Tendon-driven Grasper Design for Aerial Robot Perching on Tree Branches
Haichuan Li, Ziang Zhao, Ziniu Wu, Parth Potdar, Long Tran, Ali Tahir Karasahin, Shane Windsor, Stephen G. Burrow, Basaran Bahadir Kocer
TL;DR
The paper tackles energy-efficient data collection by aerial robots operating in dense forests, where continuous flight is costly. It combines a tendon-driven, bat-inspired gripping mechanism with a raptor-inspired vision system to locate suitable branches and a minimum-snap trajectory planner for controlled contact.

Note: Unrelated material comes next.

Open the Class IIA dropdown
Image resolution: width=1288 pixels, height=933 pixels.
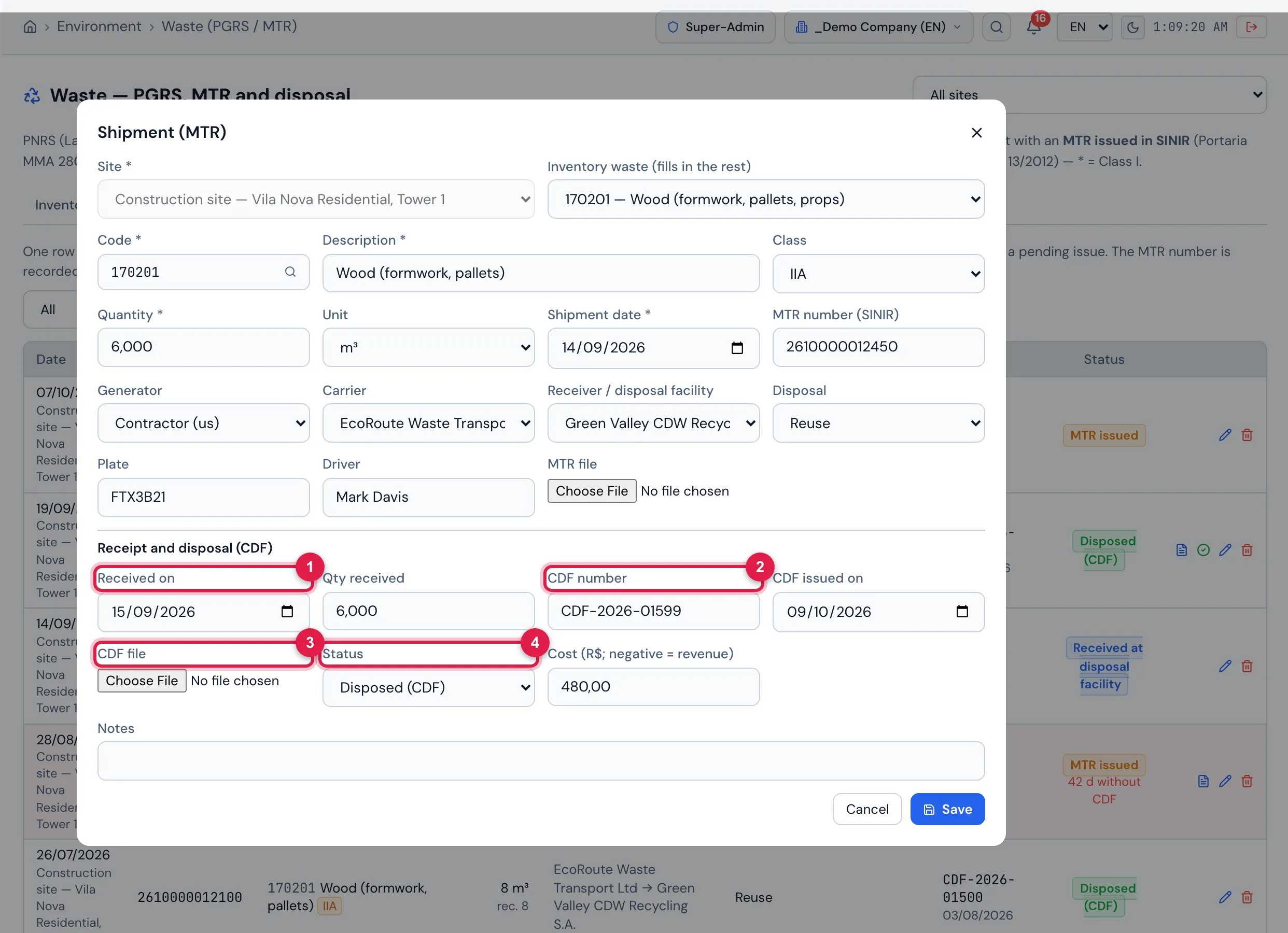[x=878, y=274]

Key contributions include a modular, passive-compliant perching claw design, a static contact model for payload prediction with $M=k\Delta\theta$ and $F_{max}=\frac{\sigma_{UTS} A r(\bar{r}-R)}{(R-r)L}$, a DeepLabV3+-based trunk/branch segmentation pipeline, and a 7th-order-Polynomial trajectory planner validated in real-world tests. The results show successful perching on branches with diameters from $30$ to $80\,\text{mm}$, with 3D-position tracking errors around $0.12$ m, demonstrating a practical method to extend forest monitoring endurance.
Abstract
Protecting and restoring forest ecosystems has become an important conservation issue. Although various robots have been used for field data collection to protect forest ecosystems, the complex terrain and dense canopy make the data collection less efficient. To address this challenge, an aerial platform with bio-inspired behaviour facilitated by a bio-inspired mechanism is proposed. The platform spends minimum energy during data collection by perching on tree branches. A raptor inspired vision algorithm is used to locate a tree trunk, and then a horizontal branch on which the platform can perch is identified. A tendon-driven mechanism inspired by bat claws which requires energy only for actuation, secures the platform onto the branch using the mechanism's passive compliance. Experimental results show that the mechanism can perform perching on branches ranging from 30 mm to 80 mm in diameter. The real-world tests validated the system's ability to select and adapt to target points, and it is expected to be useful in complex forest ecosystems.